[Recorded data]

+++

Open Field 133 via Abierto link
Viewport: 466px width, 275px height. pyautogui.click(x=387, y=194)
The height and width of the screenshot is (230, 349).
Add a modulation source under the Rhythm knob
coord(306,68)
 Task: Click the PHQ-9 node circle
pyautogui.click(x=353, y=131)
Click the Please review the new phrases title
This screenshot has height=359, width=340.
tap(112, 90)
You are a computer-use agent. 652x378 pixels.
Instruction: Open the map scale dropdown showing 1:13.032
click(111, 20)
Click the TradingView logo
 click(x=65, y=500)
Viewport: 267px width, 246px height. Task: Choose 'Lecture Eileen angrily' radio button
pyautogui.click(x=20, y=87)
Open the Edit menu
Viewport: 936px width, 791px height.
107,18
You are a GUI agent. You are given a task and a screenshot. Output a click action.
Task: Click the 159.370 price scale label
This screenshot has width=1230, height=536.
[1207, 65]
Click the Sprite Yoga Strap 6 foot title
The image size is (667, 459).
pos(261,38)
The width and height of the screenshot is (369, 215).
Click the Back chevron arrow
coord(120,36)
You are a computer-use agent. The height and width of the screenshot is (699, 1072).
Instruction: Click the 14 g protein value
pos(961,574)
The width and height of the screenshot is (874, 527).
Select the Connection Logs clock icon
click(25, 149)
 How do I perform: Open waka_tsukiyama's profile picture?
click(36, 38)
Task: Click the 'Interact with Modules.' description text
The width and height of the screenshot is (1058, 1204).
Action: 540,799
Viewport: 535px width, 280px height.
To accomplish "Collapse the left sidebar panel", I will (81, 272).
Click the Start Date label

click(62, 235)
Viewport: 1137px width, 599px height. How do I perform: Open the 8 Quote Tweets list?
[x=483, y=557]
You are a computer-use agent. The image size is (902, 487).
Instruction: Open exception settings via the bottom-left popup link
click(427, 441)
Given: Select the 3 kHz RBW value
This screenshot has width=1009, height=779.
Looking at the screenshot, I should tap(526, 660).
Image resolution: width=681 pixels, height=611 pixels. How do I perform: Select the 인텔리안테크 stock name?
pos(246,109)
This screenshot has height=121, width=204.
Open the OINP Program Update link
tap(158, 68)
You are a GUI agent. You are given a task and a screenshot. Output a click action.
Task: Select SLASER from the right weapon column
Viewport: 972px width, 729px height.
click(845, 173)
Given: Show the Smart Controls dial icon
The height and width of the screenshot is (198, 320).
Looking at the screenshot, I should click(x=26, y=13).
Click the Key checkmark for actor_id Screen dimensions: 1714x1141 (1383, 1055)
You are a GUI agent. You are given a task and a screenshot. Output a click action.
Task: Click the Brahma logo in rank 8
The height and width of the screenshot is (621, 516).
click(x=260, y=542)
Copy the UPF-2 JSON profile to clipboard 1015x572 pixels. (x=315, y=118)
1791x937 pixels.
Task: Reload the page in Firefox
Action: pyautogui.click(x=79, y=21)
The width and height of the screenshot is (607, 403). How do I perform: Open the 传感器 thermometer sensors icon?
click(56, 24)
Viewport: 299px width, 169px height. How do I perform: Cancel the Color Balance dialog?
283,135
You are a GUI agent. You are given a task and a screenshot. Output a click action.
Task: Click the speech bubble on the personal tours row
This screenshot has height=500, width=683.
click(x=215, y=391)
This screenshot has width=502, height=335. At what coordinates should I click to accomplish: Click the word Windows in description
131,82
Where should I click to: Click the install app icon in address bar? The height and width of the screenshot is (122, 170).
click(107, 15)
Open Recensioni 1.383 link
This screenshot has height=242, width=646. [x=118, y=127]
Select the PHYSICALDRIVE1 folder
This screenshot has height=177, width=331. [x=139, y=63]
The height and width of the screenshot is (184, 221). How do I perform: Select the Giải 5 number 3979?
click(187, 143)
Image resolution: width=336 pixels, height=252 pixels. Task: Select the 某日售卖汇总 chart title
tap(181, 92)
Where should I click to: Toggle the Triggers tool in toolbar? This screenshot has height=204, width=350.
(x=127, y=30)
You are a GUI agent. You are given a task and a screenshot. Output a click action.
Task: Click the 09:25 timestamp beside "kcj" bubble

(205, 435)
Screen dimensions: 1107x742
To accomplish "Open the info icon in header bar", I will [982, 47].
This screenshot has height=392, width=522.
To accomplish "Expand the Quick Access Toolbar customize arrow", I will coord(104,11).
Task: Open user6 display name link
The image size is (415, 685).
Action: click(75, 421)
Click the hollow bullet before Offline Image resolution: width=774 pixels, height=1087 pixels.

+++

▸ What you will do
In the entries above, find every line with the word "dimensions" and list it.

▸ Solution below
Click the Key checkmark for actor_id Screen dimensions: 1714x1141 (1383, 1055)
Screen dimensions: 1107x742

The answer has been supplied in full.